2. L’importanza della candidate experience: è fondamentale, per attrarre i talenti migliori, i più adatti alla nostra azienda, offrire una candidate experience assolutamente coerente, che parte con una comunicazione adeguata dei valori dell’azienda, passa attraverso un processo di recruitment il più possibile consonante con quello che l’azienda è e vuole essere. La candidate experience parte nel momento in cui un candidato viene a sapere di una posizione aperta, procede nei contatti con il recruiter (o con la società di selezione), e arriva fino alla fine del processo, quando il processo di selezione si chiude con una assunzione o con l’abbandono del processo stesso. Una candidate experience negativa in qualche suo elemento non è da sottovalutare, può danneggiare la reputazione dell’azienda, soprattutto se reiterata nel tempo.

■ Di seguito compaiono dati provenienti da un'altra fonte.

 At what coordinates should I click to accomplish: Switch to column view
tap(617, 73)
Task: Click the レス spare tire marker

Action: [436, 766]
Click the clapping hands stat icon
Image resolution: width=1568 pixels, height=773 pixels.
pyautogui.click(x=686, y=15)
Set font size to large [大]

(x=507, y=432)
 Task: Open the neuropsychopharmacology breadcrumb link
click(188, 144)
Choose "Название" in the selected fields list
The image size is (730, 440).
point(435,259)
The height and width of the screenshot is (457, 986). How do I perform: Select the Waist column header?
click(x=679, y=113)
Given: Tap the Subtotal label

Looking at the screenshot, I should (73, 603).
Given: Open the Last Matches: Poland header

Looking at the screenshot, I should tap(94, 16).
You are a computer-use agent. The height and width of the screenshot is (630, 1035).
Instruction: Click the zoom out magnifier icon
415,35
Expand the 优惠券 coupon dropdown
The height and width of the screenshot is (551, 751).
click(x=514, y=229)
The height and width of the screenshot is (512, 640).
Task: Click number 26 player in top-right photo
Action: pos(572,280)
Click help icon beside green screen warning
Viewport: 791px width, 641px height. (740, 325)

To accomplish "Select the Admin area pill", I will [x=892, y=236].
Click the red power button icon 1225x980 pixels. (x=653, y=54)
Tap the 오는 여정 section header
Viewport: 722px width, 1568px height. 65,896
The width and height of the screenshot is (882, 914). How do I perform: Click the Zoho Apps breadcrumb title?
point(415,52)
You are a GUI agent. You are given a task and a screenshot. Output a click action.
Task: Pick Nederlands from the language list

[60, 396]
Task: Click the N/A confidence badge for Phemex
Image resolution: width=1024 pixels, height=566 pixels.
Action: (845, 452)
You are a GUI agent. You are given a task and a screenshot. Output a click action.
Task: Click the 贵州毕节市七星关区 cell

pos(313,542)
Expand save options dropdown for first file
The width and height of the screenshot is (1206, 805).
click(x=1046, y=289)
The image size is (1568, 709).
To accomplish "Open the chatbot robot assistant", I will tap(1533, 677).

3. La tecnologia – così come l’intelligenza artificiale di cui si parla molto ma che ancora non è pienamente entrata nel processo di recuitment, soprattutto ad alti livelli – può aiutare a risolvere un problema che dura da diverso tempo: la tendenza dei manager di volere intorno a se persone identiche a quello che sono loro, perpetrando dei bias di selezione che portano a team di lavoro omogenei, in cui la diversità, che invece è un fattore chiave dell’innovazione, è poco presente. Il “blind recruitment”, in cui prima del processo di selezione si arriva a una scelta dei cv senza bias (pre-giudizi), può essere molto utile.

4. La gig economy, definita impropriamente l’economia dei lavoretti: si va verso la creazione di una specifica categoria di lavoratori, dei freelance che vanno a porsi tra le aziende e i lavoratori a contratto fisso. E’ un’area soggetta a normazione, come sappiamo. Quello che è certo è che alcune professioni, soprattutto creative, non sono adatte a un contratto fisso, e il recruitment ne deve tenere conto. Insomma, anche noi recruiter ci occuperemo sempre più di reclutare anche freelance, non solo persone con contratto a tempo indeterminato, e anche per profili alti.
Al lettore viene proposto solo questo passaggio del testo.